Some brokers may close fewer deals due to increased borrowing costs, says Meyer Shields, Baltimore-based CEO at Keefe, Bruyette & Woods Inc.

“I think the end result will be less activity, because the costs are more obvious in terms of the associated debt,” he said.

However, J. Powell Brown, President and CEO of Brown & Brown Inc., said that many brokers still want to grow through acquisitions.

“You have a number of buyers, and some of them are newer buyers, who are trying to win scale and we believe it will continue to be competitive for the foreseeable future,” he said.

The insurance industry remains attractive because of the stability it offers, says John Wepler, President and CEO of Woodmere, Ohio-based consulting firm Marsh, Berry & Co. Inc.

“The proof is that the insurance market is very resilient in a downturn economy. That is why capital has entered the industry,” he said.

Private equity investors are still interested in the insurance brokerage sector, says Carl Hess, CEO of Willis Towers Watson PLC.

“Rising interest rates are a bit of a headwind, but there is still an awful lot of unutilized (private equity) money out there that sees this sector as an incredibly attractive one,” he said.

Although the volume of business can continue at high levels, the cost of business can decrease, Andersen said.

“With (IPOs) largely closed these days and the cost of debt rising, you would think it would have an effect on valuations for the rest of the year, but it’s hard to say until you start seeing some companies change owners,” he said.

Multiples of profits paid for brokerages have risen for several years, says Herman from S&P Global.

“It seems that there would now be a case for multiples to go down with interest rates rising, but it has not seeped down yet,” she said.

Market prospects

Insurance buyers should not expect much deferral in the pricing of coverage, and brokers are working with their clients to help ease the burden of increased premiums, several brokerage executives said.

For clients facing a revenue squeeze on their own business, brokers are looking for ways to limit insurance costs, said Mr. Hess.

“In general, the environment we are in allows us to work with our customers to see what savings can be made while still having the coverage they need,” he said.

Increasingly, buyers are looking at levels of deductibles and limits purchased to manage costs, Mr Brown said.

“I think of it as two big buckets: deductible, ie higher deductible, or lower limits for managing the total expenses,” he said.

Buyers with prisoners have used them more in the tough market, said Mr. South of Marsh.

The prisoners enable them to maintain frequent and predictable losses while postponing disaster exposures, even if the insurance capacity for cat risks has decreased, he said.

Operational changes

Brokers, like many other companies, adjusted their operations during the covid-19 pandemic, but it remains to be seen how many of the changes will be permanent.

“I think the smart work model and the hybrid model are here to stay, and it will be driven by roles as opposed to just where you live,” says Andersen from Aon.

Virtual meetings allow brokers to use resources within a company. For example, an expert in Brazil can easily be added to an American customer meeting, he said.

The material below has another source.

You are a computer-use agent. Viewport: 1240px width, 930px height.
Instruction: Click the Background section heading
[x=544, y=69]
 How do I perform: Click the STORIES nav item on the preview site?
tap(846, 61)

“We try to maintain the discipline we have learned over the past two years as we begin to gain more personal engagement with customers and markets,” said Andersen.

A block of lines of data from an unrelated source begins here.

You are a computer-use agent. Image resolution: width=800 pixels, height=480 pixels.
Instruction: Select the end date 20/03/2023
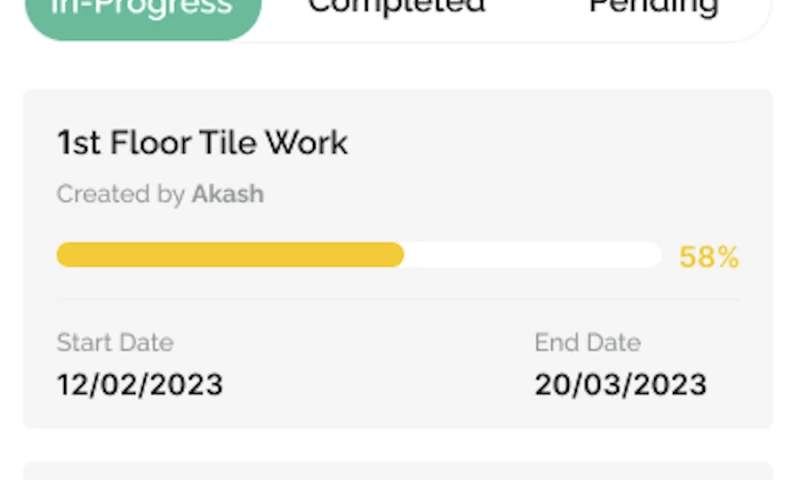(x=620, y=384)
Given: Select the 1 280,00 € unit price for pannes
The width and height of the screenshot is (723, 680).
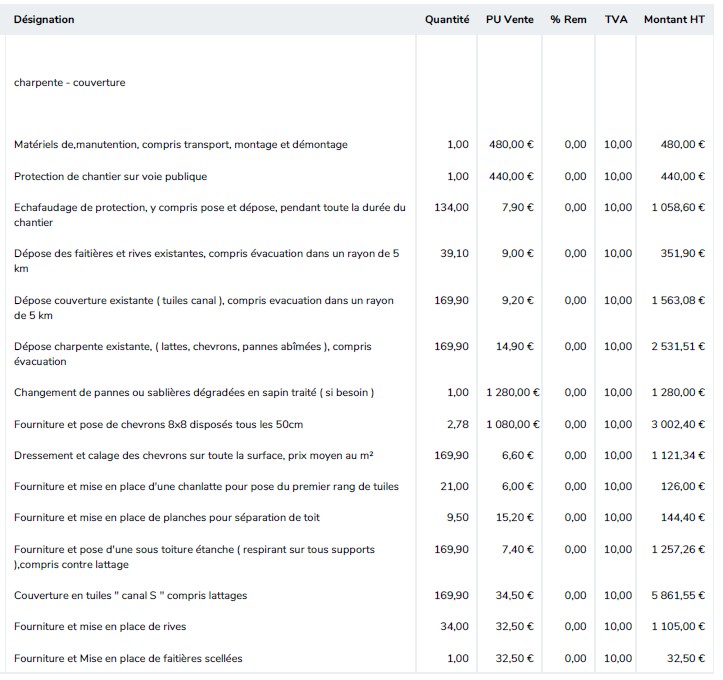Looking at the screenshot, I should 512,393.
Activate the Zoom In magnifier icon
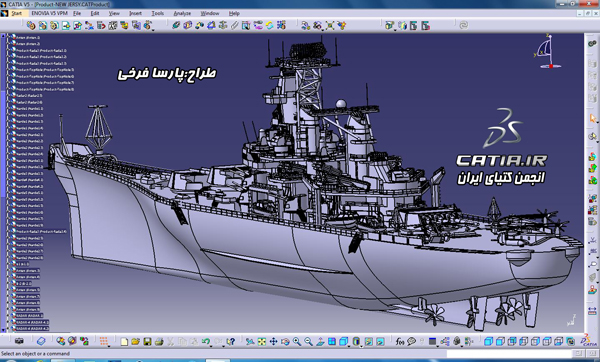This screenshot has height=362, width=600. click(297, 341)
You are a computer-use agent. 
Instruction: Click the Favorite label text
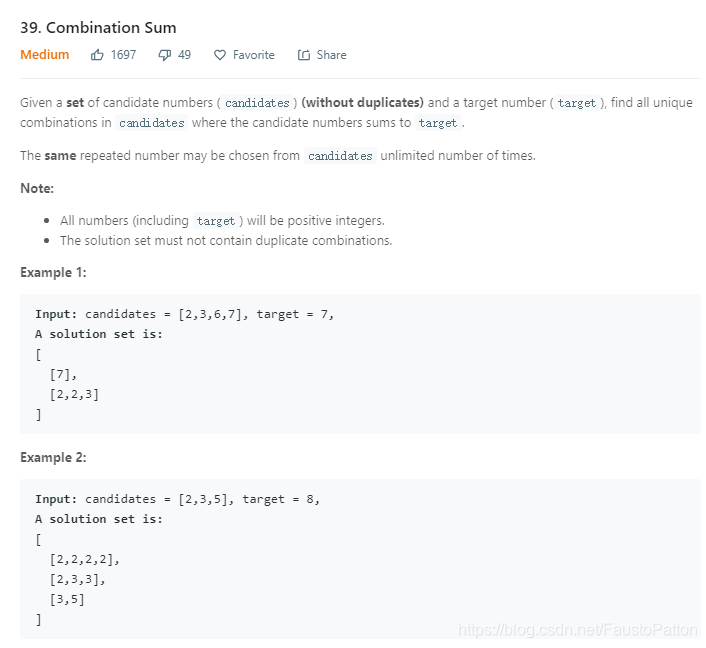click(x=253, y=55)
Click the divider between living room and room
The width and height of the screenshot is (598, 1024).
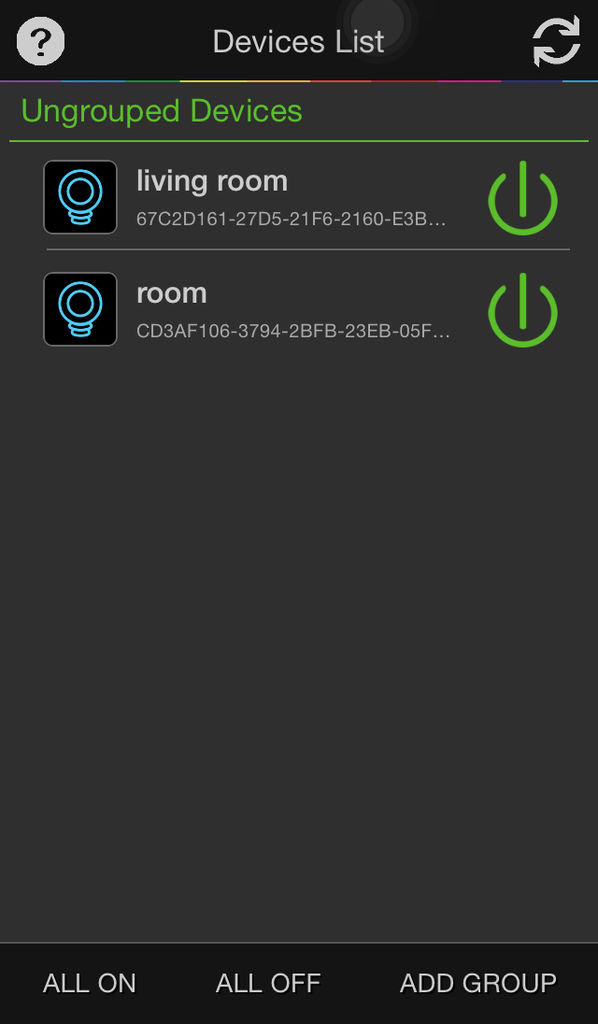coord(307,249)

Aon is also reviewing its office space and considering its options.

“We have tried not to make difficult decisions about footprints until we really understand the new way people work,” said Andersen.

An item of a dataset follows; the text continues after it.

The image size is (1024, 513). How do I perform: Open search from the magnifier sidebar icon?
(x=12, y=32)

Marsh has used digital resources to address the constraints imposed by the pandemic, said Mr. South.

“That said, we are a professional service company and our culture is everything to us,” he said. “The conversations are stilted when you have no opportunity to gather around the water cooler afterwards.”

While a small number of employees will need to work in offices full time in the future, many will work entirely remotely or a hybrid of work from home and working in an office, said Mr. Hess.

“Completely in place will be a fairly small number in most offices, 5% to 10% of the population in total. The far distance will be 20% and the vast majority of colleagues will be that bit in between,” he said.


Michael Bradford, Matthew Lerner and Claire Wilkinson contributed to this report.